▸ Exercise task: Pick up the article on photo gift materials after its final sentence and continue it.

Acrylic, Glass, and Tempered Glass: Photo Gift Materials
By Giftenova Team – Last updated May 25, 2026
Picking a photo gift comes down to material at least as much as design. A custom photo gift can be a lightweight acrylic block on a desk, a heavier glass block with a 3D engraving inside, or a printed tempered glass panel hung on a wall, and each is a made-to-order personalized photo gift built around your photo on a different substrate. These are not three versions of the same product. They are three photo-gift material families at different scales: acrylic for lightweight tabletop keepsakes, K9 optical glass for crystal-style tabletop blocks, and tempered glass for wall-art pieces. This article maps each material to its scale and use case so the buyer can pick by where the gift will live, not just by what it looks like.
A naming note before going further: Giftenova calls the tabletop glass product a 3D crystal photo block because that is the customer-facing product name. Materially, it uses K9 optical crystal, a clear optical glass. The article refers to the material as "K9 optical glass" or "K9 crystal" when discussing chemistry, and as "3D crystal photo block" when referring to the actual product on our personalized photo gifts category.
Three material families at different scales
The three materials below show up in different parts of our catalog because each one suits a different scale. Acrylic shows up at tabletop scale across many photo block and plaque formats; K9 optical glass shows up at tabletop scale as one product, the 3D crystal photo block; tempered glass shows up at wall-art scale across custom and ready-made designs in the wall arts category, not the photo gifts category. Our personalized photo gifts guide covers the broader photo-gift category context if you want the overview before comparing materials.

(Text and item location entries)
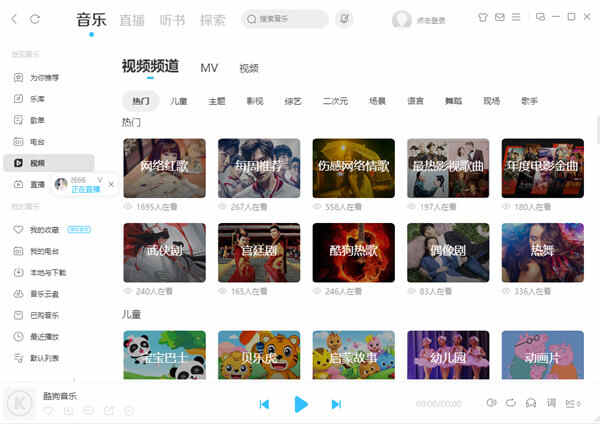600x424 pixels.
Task: Switch to the MV tab
Action: coord(209,68)
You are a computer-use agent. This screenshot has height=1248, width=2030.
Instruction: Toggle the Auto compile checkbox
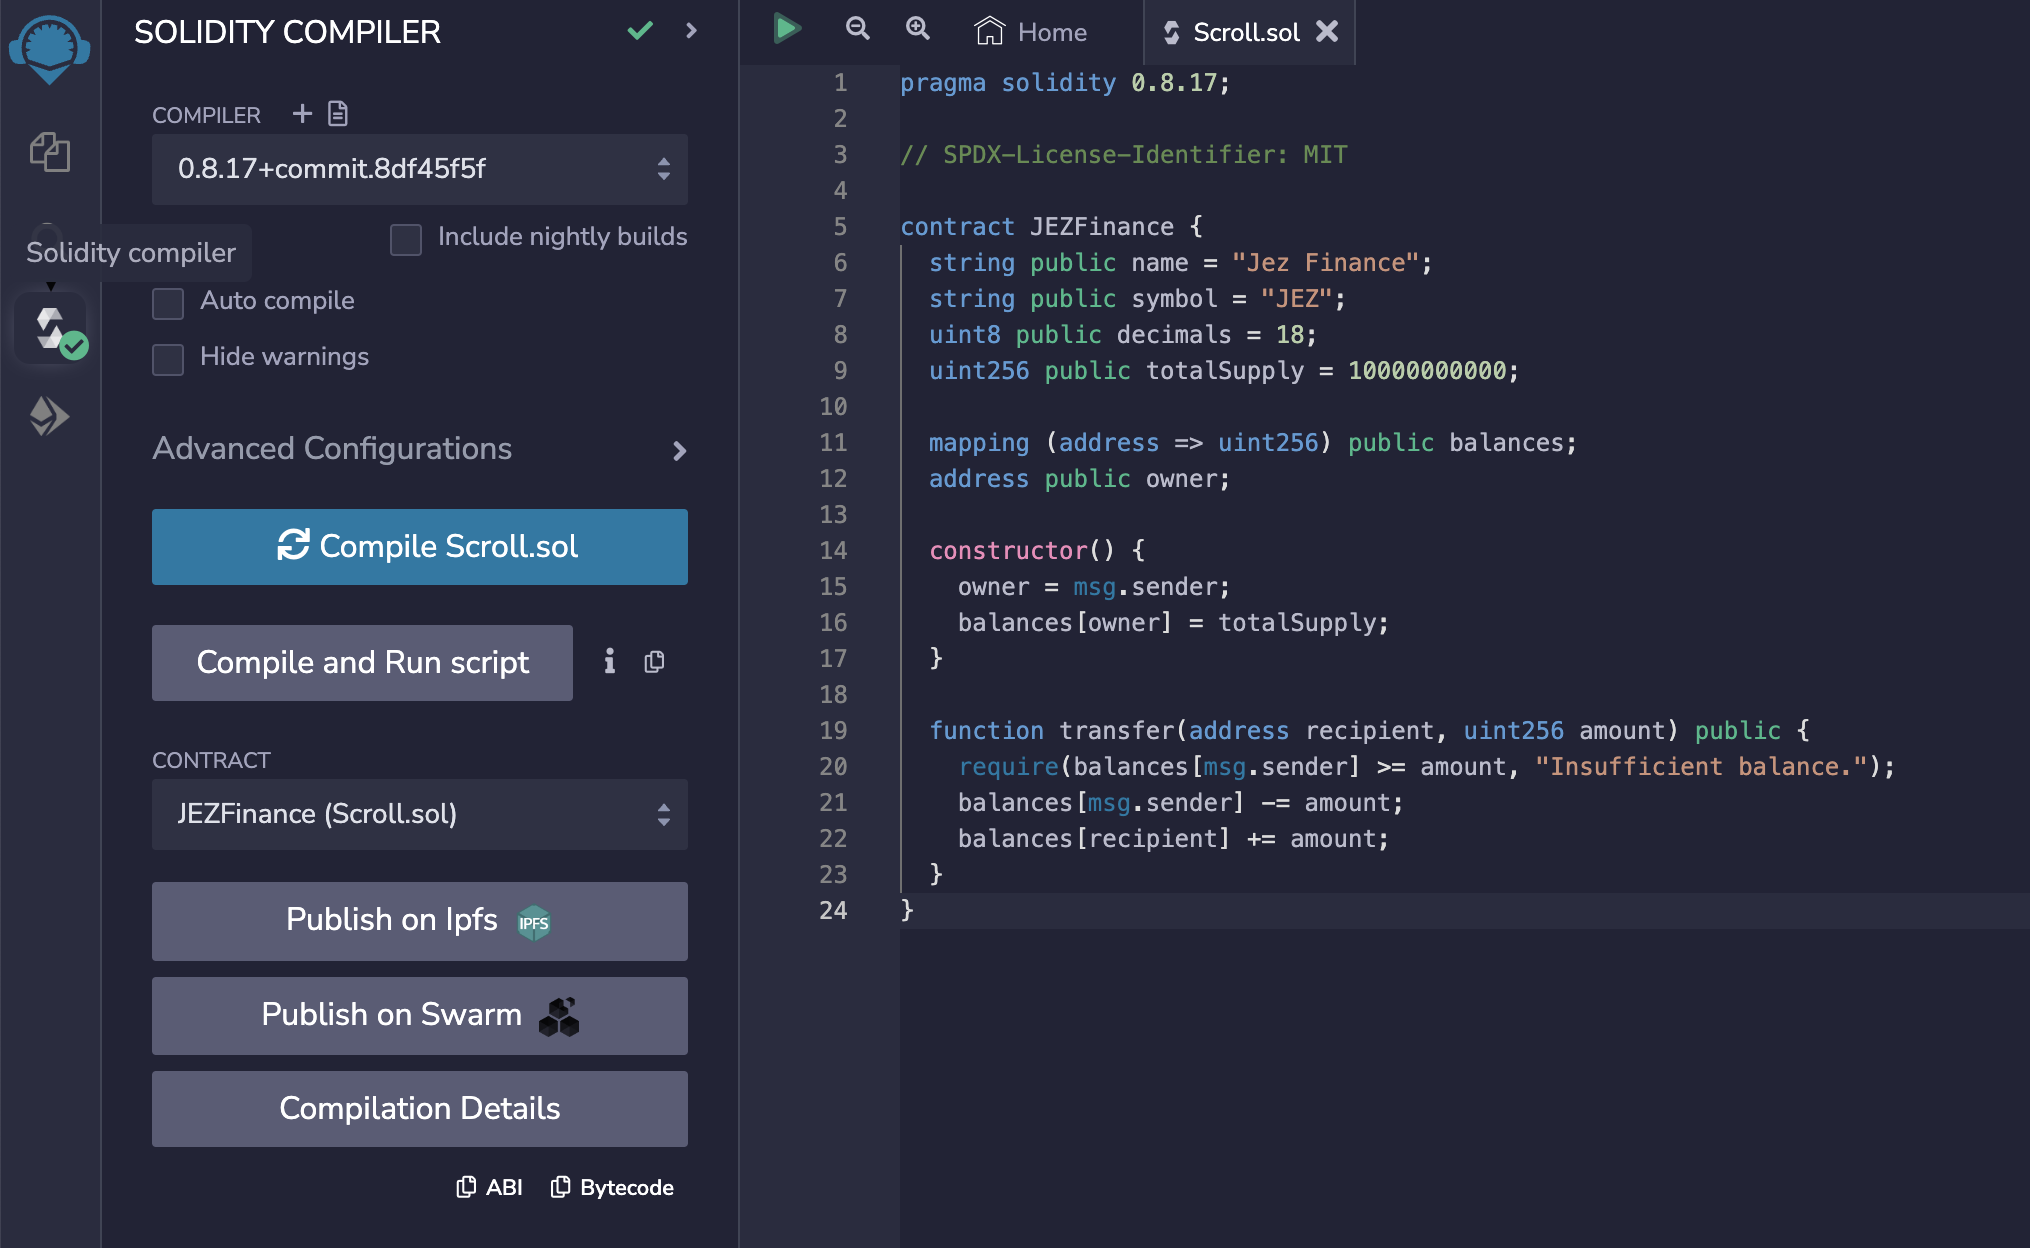point(168,303)
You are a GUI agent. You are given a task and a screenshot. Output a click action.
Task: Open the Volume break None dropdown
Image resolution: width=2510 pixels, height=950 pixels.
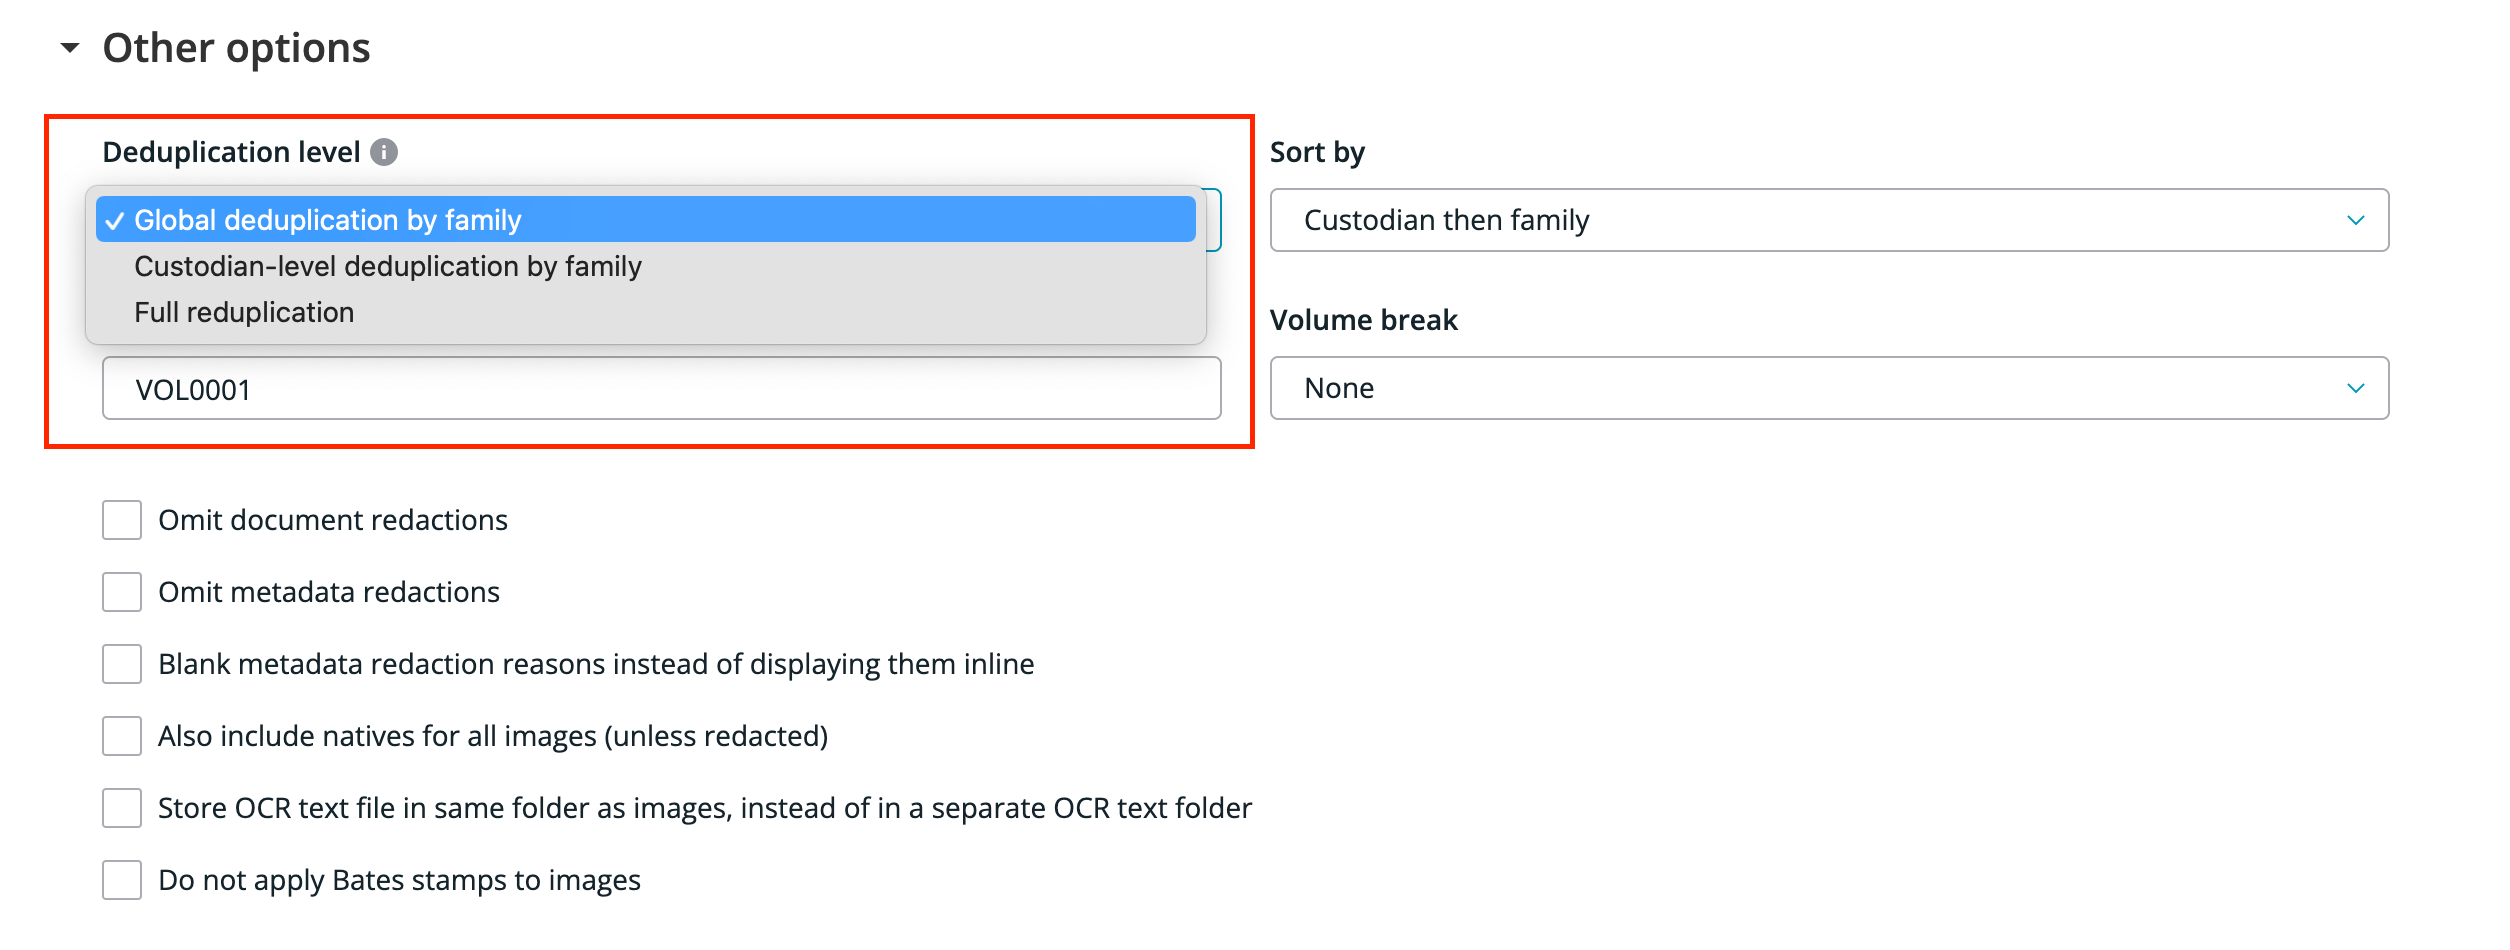pos(1829,388)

▸ Reply:
The reason this matters: a buyer trying to pick the right material for a photo gift usually has a specific use case in mind (a desk piece, a centerpiece block, a wall panel), and the right material follows from the use case more than from the material's standalone properties. A definitional pass on each material first, then a side-by-side and a decision matrix once the three substrates are clear.
What is acrylic in a photo gift?
Acrylic in our catalog is cast PMMA (the chemical name for the clear plastic commonly sold as acrylic). The photo is UV-printed on the back surface of the acrylic and viewed through the front face, which gives a subtle depth effect because the light passes through the acrylic before hitting the print and reflecting back. Some acrylic plaque formats use laser-engraved text or designs instead of (or in addition to) the printed photo.
Acrylic shows up across multiple product categories in our photo gift line: tabletop photo blocks (the canonical acrylic photo block), occasion plaques (anniversary, graduation, song plaques), nameplates, sound-wave art, and pet memorial pieces. Block depth across the line runs roughly 20 to 30 mm, which gives the finished block a substantial freestanding presence on a shelf or desk.
Most acrylic plaque designs are made-to-order from your uploaded photo and a short dedication you add at checkout. Acrylic is the only one of the three materials in this article that is a plastic; the other two (K9 crystal and tempered glass) are glass substrates at different scales.
What is K9 optical glass (the "crystal" product) in a photo gift?
K9 optical glass is a lead-free clear optical glass used for premium engraved keepsakes. The industry sells this material under the "crystal" label because the polished, lead-free optical glass produces the visual depth that customers associate with crystal. Materially it is glass; commercially it is sold as crystal. Both terms describe the same substrate in our catalog.
The photo integration is different from acrylic. Instead of printing the photo on a surface, the source photo is converted into a 3D model and laser-engraved INSIDE the block as a cloud of tiny dots that form the image when viewed at the right angle. Light passing through the polished glass makes the engraving visible with a dimensional effect, which is the visual the "3D crystal" name describes. An optional LED light stand adds warm under-lighting that makes the engraving glow softly in a dim room.
Our 3D crystal photo block is the single SKU in this material family. It comes in two shapes (rectangular block and heart block) and pairs with an optional LED light stand at checkout. The block has the weight in hand that buyers associate with a centerpiece-grade keepsake.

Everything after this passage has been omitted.